Data to examine below:

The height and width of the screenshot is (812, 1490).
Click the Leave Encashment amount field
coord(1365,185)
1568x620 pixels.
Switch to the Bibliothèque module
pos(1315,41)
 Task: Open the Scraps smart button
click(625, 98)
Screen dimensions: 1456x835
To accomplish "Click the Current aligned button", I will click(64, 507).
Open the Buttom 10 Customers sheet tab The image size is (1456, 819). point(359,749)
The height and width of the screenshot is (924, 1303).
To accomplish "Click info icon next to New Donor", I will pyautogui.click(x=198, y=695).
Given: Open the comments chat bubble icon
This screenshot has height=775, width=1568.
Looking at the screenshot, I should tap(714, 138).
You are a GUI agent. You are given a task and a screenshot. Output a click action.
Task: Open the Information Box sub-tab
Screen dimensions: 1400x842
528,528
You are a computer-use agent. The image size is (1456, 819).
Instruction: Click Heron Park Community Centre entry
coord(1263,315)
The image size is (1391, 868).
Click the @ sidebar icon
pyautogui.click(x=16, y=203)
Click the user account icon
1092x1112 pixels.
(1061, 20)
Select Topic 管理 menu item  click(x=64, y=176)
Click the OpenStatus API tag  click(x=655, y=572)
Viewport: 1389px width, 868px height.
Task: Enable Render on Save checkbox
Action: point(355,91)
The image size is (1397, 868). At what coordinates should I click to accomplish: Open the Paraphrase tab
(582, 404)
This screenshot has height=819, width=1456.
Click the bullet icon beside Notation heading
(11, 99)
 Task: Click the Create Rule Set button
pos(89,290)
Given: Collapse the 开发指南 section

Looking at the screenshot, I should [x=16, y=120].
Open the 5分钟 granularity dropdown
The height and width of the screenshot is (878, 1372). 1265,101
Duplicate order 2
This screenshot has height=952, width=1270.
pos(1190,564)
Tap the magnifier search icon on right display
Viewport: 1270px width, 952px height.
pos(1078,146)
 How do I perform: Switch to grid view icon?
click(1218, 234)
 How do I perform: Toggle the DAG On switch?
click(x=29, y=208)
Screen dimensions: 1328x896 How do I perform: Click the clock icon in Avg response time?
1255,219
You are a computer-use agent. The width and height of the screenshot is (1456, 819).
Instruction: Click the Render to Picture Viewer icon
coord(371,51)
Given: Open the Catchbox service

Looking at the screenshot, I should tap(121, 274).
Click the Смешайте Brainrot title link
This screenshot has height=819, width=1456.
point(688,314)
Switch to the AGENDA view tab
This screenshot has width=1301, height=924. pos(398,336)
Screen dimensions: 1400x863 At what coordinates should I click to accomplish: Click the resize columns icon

End of Data to examine.

→ Exercise brief
Give back, unchanged, every line from the one with "How do I perform: Switch to grid view icon?" to the end of the entries above.

→ Task solution
 How do I perform: Switch to grid view icon?
click(1218, 234)
 How do I perform: Toggle the DAG On switch?
click(x=29, y=208)
Screen dimensions: 1328x896 How do I perform: Click the clock icon in Avg response time?
1255,219
You are a computer-use agent. The width and height of the screenshot is (1456, 819).
Instruction: Click the Render to Picture Viewer icon
coord(371,51)
Given: Open the Catchbox service

Looking at the screenshot, I should tap(121, 274).
Click the Смешайте Brainrot title link
This screenshot has height=819, width=1456.
point(688,314)
Switch to the AGENDA view tab
This screenshot has width=1301, height=924. pos(398,336)
Screen dimensions: 1400x863 At what coordinates should I click to accomplish: Click the resize columns icon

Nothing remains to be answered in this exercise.